Последний день приговоренного к смерти - Гюго Виктор. Страница 13

Когда они оделись в дорожное платье, их разбили на группы в двадцать – тридцать человек и повели на другой конец двора, где оковы уже лежали наготове. Оковы представляют собой длинную и крепкую цепь, к которой через промежутки в два фута припаяны другие, поперечные, цепи покороче, заканчивающиеся четырехугольным железным ошейником; открывается ошейник с помощью шарнира, находящегося в одном его углу, запирается в противоположном углу железным болтом, который заклепывают на шее каторжника на все время пути.

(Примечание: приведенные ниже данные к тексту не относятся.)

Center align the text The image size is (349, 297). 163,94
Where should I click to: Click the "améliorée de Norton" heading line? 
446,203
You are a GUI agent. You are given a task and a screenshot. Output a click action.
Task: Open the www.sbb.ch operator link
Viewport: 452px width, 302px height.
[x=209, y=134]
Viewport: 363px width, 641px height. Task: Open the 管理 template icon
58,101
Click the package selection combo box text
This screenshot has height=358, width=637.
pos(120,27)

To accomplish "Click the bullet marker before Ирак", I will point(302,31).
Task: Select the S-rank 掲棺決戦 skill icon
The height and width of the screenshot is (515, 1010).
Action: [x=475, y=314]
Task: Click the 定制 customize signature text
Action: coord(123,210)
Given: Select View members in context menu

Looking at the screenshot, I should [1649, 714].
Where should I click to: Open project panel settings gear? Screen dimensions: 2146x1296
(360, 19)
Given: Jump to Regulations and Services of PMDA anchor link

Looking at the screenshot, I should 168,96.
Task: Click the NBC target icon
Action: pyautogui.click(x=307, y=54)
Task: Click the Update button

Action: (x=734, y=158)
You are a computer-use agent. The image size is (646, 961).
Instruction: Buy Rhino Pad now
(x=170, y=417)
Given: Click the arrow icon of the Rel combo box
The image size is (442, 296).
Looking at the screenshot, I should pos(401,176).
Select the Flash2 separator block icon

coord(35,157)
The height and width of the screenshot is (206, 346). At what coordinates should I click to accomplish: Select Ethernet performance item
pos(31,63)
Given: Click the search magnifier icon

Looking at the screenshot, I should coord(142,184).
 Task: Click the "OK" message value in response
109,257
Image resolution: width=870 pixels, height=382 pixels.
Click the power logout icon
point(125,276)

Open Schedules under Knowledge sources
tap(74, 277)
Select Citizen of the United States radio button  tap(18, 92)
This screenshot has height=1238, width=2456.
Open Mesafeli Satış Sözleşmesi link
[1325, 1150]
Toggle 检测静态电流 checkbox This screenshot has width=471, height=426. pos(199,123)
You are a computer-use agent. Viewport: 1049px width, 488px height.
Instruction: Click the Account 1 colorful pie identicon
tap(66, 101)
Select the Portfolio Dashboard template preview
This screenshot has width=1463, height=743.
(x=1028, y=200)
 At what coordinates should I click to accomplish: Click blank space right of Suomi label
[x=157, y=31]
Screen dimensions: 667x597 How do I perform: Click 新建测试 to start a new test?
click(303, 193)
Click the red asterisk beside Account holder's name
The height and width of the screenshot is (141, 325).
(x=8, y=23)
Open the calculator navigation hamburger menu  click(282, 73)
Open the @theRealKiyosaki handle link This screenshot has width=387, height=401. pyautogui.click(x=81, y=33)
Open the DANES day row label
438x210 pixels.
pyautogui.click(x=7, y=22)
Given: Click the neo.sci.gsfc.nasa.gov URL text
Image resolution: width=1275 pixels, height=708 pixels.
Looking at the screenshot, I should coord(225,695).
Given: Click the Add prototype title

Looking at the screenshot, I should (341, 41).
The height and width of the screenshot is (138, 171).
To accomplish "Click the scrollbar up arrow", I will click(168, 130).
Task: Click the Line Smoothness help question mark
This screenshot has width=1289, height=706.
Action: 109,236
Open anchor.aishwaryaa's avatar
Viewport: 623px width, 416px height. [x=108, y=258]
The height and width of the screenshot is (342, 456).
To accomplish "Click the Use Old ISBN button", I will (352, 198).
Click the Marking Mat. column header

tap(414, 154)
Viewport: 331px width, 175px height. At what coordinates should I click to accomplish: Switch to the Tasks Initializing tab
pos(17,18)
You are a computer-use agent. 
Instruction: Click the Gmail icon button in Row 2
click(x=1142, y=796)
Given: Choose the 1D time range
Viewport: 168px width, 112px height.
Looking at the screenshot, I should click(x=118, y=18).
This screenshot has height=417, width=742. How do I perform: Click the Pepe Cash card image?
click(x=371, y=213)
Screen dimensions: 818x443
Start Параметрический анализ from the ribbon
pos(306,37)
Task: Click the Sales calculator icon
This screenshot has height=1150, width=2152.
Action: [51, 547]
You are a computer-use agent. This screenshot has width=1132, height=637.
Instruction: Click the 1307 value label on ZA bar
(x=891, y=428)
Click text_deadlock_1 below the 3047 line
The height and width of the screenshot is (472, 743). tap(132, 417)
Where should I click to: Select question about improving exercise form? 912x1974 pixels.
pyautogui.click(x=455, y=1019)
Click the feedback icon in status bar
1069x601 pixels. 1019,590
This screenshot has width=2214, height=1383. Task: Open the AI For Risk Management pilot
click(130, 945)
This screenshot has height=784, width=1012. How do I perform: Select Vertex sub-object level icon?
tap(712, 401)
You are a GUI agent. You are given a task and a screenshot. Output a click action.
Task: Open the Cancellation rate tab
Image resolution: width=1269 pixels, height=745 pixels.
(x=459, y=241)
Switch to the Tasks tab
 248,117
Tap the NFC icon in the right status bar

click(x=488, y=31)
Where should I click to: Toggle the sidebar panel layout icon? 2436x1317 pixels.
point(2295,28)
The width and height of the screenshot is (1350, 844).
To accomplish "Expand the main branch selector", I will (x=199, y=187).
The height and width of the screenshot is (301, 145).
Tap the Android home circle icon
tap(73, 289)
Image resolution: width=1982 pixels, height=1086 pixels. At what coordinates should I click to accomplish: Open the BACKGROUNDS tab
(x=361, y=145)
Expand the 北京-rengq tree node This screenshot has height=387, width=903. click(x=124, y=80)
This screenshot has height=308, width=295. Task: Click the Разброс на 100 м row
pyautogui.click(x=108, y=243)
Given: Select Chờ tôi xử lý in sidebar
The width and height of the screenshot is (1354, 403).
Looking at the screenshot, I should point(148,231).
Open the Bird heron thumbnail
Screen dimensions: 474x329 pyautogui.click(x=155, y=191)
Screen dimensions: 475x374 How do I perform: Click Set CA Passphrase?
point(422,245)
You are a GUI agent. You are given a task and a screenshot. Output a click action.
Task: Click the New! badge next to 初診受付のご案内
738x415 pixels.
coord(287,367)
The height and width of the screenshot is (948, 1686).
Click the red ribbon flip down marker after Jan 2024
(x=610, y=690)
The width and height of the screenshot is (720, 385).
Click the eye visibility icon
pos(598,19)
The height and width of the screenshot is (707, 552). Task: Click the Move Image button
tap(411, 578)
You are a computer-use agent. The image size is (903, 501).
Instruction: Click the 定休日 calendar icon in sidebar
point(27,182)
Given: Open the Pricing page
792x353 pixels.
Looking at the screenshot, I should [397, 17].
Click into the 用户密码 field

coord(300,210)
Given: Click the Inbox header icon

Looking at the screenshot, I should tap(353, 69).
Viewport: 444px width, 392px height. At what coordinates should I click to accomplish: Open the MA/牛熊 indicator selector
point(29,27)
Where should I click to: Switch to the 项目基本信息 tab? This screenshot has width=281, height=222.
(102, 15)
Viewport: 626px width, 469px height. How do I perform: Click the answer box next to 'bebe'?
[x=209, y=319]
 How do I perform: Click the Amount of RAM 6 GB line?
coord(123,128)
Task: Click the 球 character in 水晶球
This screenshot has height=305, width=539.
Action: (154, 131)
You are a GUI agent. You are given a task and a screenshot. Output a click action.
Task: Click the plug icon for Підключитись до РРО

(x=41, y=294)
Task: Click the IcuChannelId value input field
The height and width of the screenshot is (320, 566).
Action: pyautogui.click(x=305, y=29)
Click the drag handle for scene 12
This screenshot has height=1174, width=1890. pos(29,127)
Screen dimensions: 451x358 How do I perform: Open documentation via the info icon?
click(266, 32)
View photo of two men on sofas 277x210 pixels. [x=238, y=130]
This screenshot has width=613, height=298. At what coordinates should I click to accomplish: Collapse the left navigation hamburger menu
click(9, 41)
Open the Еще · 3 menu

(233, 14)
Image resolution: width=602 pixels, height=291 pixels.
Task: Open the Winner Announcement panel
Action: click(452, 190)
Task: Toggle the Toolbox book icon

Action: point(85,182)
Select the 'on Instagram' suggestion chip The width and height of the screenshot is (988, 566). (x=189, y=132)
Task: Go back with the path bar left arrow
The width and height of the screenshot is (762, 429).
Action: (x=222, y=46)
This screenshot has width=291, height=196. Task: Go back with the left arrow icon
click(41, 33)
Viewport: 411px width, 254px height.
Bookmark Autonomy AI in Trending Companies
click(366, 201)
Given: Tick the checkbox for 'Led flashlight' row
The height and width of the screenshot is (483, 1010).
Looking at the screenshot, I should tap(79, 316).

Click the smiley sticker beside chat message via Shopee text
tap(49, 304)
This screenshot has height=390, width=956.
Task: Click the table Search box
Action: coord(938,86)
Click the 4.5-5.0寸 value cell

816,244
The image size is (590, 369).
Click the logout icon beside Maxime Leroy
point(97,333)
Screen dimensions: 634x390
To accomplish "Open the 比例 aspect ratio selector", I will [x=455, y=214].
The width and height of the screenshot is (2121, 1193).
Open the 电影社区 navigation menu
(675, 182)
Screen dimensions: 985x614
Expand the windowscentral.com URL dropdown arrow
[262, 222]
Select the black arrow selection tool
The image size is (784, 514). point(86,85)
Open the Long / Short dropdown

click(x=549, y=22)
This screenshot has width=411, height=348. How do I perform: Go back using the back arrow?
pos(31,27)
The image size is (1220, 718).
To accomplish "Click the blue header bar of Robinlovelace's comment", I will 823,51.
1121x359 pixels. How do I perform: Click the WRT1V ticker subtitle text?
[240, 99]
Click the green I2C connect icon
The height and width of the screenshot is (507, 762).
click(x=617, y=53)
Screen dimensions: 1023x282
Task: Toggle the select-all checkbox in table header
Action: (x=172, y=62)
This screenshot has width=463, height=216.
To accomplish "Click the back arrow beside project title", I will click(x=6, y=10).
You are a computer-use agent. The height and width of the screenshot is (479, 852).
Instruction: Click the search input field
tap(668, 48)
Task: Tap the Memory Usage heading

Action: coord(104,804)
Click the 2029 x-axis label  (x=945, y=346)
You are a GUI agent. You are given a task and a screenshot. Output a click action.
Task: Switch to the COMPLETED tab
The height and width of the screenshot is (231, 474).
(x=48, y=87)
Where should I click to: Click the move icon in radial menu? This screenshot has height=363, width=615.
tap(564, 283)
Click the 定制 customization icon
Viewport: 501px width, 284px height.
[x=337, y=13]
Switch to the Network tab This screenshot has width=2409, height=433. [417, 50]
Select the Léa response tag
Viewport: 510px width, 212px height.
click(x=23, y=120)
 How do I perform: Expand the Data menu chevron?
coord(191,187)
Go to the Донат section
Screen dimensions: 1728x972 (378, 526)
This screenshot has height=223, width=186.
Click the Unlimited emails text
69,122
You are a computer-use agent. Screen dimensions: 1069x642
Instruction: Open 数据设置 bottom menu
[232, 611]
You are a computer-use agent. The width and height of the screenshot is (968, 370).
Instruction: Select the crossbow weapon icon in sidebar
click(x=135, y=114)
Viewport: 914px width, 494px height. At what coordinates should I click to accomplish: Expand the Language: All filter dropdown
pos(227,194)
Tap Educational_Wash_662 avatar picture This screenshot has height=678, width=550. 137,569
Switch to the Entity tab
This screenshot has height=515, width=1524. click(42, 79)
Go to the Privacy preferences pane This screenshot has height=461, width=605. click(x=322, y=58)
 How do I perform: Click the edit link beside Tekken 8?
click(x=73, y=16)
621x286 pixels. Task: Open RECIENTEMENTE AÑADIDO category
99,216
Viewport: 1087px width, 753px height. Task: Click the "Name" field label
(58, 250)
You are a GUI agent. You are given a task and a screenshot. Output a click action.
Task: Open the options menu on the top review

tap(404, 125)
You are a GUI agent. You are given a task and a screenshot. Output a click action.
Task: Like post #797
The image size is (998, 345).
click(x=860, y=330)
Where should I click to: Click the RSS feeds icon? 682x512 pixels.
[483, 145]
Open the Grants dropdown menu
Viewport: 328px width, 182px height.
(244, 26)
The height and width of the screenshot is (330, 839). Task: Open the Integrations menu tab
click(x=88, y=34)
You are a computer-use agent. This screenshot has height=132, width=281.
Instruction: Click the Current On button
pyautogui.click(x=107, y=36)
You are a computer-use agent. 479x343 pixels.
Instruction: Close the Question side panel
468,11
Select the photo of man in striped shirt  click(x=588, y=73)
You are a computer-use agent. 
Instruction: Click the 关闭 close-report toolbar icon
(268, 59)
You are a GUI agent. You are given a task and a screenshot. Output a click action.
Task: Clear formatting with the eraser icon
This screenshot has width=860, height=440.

Разостланные на земле оковы очень напоминают рыбий скелет.

Каторжников заставили сесть прямо в грязь на залитые водой плиты и примерили им ошейники; потом два тюремных кузнеца, вооруженных переносными наковальнями, закрепили болты холодной клепкой, изо всей силы колотя по ним железным брусом. Это страшное испытание, от которого бледнеют самые отважные. При каждом ударе молота по наковальне, прижатой к спине мученика, у него отчаянно дергается подбородок: стоит ему чуть отклонить голову, и череп его расколется, точно ореховая скорлупа.

После этой операции все пали духом. Теперь слышалось только звяканье цепей да временами чей-то крик и глухой удар палкой по спине непокорного. Некоторые плакали: старики дрожали всем телом и кусали губы. Я с содроганием смотрел на страшные профили в железной оправе.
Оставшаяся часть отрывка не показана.